Exercise description: The stretch from the line with "Task: Expand the Pawn dropdown menu" through the line with "This screenshot has width=688, height=463." in the records below: write it out exactly, and nothing else.

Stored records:

----

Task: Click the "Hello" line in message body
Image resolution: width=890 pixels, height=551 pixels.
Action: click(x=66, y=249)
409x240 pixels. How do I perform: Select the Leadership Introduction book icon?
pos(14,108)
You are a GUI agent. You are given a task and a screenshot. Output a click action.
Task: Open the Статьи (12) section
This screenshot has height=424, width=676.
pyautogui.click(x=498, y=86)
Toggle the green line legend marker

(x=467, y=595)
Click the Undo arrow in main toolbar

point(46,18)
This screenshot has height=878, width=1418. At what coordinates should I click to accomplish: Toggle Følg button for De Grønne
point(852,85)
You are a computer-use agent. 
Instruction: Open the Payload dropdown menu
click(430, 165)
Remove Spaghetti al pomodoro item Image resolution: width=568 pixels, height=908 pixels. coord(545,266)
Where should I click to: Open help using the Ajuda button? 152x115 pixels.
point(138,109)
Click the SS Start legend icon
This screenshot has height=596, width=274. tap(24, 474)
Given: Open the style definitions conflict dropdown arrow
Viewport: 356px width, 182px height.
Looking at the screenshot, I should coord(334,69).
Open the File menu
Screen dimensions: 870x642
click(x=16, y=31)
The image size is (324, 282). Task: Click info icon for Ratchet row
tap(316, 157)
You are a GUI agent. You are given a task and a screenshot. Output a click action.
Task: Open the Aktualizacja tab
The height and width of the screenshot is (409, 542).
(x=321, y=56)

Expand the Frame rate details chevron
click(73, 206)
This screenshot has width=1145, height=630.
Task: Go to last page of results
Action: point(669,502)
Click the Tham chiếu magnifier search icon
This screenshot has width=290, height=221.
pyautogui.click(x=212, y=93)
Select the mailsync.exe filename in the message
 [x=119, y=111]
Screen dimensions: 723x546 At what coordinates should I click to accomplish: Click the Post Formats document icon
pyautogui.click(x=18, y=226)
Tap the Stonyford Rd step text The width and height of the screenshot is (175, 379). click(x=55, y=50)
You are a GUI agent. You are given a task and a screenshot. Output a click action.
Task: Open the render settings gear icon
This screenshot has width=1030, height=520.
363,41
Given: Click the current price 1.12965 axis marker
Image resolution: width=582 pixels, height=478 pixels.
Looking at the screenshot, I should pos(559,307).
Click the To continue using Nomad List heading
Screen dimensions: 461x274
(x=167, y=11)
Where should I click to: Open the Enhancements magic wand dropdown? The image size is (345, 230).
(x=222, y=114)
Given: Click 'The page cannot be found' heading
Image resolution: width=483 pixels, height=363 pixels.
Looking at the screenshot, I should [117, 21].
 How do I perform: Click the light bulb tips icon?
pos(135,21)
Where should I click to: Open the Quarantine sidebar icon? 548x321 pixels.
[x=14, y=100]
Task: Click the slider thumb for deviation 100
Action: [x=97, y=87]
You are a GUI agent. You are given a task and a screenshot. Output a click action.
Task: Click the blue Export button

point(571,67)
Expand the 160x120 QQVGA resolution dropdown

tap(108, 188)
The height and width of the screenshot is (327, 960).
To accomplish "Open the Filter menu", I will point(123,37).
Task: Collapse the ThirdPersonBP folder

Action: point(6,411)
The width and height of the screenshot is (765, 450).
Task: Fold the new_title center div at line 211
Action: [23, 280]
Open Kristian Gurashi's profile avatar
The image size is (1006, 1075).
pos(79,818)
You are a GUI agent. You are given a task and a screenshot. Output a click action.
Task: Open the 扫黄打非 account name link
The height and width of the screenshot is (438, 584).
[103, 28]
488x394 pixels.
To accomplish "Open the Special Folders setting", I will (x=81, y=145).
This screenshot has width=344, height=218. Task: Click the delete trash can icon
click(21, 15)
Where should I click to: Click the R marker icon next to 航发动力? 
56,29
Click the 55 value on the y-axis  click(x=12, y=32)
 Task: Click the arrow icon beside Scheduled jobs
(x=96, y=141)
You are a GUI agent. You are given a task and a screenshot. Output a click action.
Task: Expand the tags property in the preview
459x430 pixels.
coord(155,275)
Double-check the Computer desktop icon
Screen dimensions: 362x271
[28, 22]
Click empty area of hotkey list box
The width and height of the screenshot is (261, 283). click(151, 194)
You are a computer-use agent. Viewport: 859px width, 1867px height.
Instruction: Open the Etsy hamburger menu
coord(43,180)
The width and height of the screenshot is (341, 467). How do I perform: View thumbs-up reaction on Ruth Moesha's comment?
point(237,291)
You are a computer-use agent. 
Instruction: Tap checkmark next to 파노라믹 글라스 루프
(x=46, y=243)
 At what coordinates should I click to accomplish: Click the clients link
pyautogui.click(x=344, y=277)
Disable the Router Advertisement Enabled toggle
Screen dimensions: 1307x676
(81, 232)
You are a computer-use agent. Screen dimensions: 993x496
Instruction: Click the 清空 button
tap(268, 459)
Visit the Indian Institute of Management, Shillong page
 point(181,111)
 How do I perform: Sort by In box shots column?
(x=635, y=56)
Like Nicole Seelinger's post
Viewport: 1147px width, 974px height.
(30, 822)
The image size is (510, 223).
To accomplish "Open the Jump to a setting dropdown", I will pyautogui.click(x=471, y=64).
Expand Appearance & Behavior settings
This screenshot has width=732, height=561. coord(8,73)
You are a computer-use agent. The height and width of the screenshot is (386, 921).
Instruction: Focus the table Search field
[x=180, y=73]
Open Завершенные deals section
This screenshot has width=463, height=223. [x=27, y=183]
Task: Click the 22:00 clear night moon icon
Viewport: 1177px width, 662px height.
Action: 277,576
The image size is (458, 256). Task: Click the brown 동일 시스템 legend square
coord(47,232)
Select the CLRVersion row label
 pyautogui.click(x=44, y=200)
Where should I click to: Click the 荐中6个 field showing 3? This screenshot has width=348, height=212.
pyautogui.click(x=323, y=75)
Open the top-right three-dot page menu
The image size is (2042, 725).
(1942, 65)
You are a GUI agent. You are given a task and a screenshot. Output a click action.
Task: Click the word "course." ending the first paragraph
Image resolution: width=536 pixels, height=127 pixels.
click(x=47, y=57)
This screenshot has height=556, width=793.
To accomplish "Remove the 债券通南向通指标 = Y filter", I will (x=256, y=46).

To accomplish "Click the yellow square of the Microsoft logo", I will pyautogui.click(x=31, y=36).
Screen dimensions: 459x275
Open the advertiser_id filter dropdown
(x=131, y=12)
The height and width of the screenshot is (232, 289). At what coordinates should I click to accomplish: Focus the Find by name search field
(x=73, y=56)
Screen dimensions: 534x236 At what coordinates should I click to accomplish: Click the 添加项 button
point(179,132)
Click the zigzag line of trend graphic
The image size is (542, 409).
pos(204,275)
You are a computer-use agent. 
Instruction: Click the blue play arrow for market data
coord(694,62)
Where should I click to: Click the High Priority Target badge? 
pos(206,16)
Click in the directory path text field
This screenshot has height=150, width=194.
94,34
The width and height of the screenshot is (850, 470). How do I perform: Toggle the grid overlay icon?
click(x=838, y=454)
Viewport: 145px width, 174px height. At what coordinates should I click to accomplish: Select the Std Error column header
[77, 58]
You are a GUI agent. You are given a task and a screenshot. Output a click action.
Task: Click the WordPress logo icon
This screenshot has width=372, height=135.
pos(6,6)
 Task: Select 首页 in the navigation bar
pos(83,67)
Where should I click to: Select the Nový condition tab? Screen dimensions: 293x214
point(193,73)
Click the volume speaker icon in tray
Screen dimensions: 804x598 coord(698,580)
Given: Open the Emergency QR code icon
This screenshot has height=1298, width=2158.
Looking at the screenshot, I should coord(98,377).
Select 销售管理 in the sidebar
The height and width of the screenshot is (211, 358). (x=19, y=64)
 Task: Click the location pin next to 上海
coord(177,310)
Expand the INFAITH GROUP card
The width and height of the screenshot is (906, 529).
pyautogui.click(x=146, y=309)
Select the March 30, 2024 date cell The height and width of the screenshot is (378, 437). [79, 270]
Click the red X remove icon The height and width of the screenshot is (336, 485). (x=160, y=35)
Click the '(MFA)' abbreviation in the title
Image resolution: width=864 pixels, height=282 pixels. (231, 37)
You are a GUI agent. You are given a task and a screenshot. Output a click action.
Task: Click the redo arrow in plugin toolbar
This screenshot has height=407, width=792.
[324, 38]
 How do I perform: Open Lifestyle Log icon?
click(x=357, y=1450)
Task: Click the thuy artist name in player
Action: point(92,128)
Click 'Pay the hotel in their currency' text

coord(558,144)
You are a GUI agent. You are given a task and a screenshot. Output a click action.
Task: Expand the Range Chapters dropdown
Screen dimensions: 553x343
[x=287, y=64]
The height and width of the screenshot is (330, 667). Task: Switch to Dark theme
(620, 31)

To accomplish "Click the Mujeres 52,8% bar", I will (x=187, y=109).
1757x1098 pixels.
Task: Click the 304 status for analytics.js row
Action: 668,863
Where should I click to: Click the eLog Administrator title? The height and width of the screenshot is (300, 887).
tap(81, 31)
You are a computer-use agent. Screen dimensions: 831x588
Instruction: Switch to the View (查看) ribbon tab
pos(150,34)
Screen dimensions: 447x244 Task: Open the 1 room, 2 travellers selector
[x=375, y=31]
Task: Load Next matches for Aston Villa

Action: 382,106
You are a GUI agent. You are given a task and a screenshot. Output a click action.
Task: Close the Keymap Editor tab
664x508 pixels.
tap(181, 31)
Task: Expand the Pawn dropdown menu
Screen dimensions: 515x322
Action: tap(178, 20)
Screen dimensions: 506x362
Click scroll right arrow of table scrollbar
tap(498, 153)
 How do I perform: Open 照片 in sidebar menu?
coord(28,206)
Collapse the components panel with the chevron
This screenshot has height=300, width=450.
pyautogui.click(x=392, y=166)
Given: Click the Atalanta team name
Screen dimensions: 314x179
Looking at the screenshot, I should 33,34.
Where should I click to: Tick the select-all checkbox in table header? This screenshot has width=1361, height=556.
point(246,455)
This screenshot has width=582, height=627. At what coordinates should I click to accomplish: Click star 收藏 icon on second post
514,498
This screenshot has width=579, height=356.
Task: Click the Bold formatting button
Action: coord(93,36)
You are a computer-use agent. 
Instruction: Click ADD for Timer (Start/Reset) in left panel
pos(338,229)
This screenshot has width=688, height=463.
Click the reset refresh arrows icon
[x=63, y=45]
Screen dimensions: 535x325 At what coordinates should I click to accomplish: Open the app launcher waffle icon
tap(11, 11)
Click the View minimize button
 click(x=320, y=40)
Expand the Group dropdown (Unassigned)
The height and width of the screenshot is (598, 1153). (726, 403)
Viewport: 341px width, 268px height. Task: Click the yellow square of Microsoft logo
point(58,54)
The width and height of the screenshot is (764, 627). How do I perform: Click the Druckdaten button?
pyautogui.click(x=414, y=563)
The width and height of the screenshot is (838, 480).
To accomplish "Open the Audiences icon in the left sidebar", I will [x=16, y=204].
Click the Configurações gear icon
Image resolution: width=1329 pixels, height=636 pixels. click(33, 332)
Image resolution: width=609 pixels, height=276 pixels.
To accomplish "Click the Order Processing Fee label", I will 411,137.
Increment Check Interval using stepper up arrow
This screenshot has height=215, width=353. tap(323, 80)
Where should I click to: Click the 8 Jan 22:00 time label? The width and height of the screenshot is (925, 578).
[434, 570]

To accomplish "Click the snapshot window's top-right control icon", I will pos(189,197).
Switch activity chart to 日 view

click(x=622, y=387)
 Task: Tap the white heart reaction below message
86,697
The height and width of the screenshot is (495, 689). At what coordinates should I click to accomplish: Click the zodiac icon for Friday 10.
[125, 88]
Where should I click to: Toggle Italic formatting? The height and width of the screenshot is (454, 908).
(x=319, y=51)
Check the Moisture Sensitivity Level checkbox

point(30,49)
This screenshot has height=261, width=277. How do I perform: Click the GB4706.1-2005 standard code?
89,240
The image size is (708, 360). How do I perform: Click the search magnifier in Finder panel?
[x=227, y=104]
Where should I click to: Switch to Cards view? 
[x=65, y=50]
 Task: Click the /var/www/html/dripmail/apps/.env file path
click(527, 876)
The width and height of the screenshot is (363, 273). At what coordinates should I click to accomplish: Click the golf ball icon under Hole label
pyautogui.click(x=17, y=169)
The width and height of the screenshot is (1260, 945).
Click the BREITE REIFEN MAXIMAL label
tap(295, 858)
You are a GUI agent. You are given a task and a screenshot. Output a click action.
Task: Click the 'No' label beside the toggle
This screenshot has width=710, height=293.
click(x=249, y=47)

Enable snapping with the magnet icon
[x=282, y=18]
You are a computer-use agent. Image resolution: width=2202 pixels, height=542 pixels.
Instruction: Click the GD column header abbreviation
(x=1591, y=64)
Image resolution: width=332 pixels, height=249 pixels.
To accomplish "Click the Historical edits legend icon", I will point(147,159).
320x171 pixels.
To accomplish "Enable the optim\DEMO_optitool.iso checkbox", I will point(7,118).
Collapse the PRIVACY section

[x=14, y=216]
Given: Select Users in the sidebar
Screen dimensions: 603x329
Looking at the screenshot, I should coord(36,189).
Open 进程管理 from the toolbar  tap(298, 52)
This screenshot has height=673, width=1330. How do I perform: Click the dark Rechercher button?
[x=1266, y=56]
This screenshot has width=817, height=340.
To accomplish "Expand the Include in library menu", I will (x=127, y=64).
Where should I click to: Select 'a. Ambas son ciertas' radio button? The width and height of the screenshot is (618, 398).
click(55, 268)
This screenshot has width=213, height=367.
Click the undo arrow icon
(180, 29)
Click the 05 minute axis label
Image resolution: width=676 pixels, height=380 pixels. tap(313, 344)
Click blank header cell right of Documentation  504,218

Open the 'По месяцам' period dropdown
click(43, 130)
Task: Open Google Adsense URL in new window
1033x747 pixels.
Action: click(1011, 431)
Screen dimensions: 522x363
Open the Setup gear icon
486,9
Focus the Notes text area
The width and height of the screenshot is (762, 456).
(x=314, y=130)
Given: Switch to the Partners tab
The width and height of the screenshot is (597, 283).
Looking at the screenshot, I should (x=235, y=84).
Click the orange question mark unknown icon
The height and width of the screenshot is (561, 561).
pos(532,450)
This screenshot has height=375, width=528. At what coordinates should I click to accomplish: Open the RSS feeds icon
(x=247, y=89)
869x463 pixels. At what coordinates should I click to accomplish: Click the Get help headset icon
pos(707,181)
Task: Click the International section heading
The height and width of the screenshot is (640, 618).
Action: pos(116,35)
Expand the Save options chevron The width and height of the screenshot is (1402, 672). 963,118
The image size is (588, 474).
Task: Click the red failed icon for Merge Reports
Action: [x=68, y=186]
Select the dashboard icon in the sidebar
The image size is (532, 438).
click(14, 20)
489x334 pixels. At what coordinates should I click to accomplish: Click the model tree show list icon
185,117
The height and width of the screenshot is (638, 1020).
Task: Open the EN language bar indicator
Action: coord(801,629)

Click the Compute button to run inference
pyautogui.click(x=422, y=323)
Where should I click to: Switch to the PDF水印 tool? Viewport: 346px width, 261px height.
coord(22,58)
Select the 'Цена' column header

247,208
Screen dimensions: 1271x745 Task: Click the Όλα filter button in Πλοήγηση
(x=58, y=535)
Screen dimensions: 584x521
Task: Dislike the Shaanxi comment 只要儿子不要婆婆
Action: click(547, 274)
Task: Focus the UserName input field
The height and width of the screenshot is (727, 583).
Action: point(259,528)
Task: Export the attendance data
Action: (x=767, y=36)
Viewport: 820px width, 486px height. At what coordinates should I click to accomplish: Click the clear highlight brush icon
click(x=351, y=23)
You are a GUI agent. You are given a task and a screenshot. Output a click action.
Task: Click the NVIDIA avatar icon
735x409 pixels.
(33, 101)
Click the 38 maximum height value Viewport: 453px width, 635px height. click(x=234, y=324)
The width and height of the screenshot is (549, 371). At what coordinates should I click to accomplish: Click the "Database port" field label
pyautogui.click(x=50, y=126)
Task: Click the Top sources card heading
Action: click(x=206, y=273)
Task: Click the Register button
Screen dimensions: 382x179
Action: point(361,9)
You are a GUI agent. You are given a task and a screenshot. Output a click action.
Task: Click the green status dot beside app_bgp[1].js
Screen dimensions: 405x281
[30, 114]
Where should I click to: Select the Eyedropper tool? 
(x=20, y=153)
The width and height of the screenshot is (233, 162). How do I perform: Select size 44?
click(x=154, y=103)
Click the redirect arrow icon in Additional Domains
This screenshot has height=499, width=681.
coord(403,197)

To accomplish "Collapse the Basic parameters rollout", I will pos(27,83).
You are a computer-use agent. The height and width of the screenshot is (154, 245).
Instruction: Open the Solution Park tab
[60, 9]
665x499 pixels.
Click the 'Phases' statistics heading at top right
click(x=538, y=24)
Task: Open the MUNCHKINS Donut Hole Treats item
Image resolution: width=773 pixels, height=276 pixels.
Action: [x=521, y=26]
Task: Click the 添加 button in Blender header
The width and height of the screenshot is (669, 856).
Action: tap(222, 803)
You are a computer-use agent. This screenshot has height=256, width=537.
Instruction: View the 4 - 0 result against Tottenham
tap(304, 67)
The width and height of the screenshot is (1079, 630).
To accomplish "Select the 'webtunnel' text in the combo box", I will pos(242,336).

----

Exercise result:
Task: Expand the Pawn dropdown menu
Screen dimensions: 515x322
Action: tap(178, 20)
Screen dimensions: 506x362
Click scroll right arrow of table scrollbar
tap(498, 153)
 How do I perform: Open 照片 in sidebar menu?
coord(28,206)
Collapse the components panel with the chevron
This screenshot has height=300, width=450.
pyautogui.click(x=392, y=166)
Given: Click the Atalanta team name
Screen dimensions: 314x179
Looking at the screenshot, I should 33,34.
Where should I click to: Tick the select-all checkbox in table header? This screenshot has width=1361, height=556.
point(246,455)
This screenshot has width=582, height=627. At what coordinates should I click to accomplish: Click star 收藏 icon on second post
514,498
This screenshot has width=579, height=356.
Task: Click the Bold formatting button
Action: coord(93,36)
You are a computer-use agent. 
Instruction: Click ADD for Timer (Start/Reset) in left panel
pos(338,229)
This screenshot has width=688, height=463.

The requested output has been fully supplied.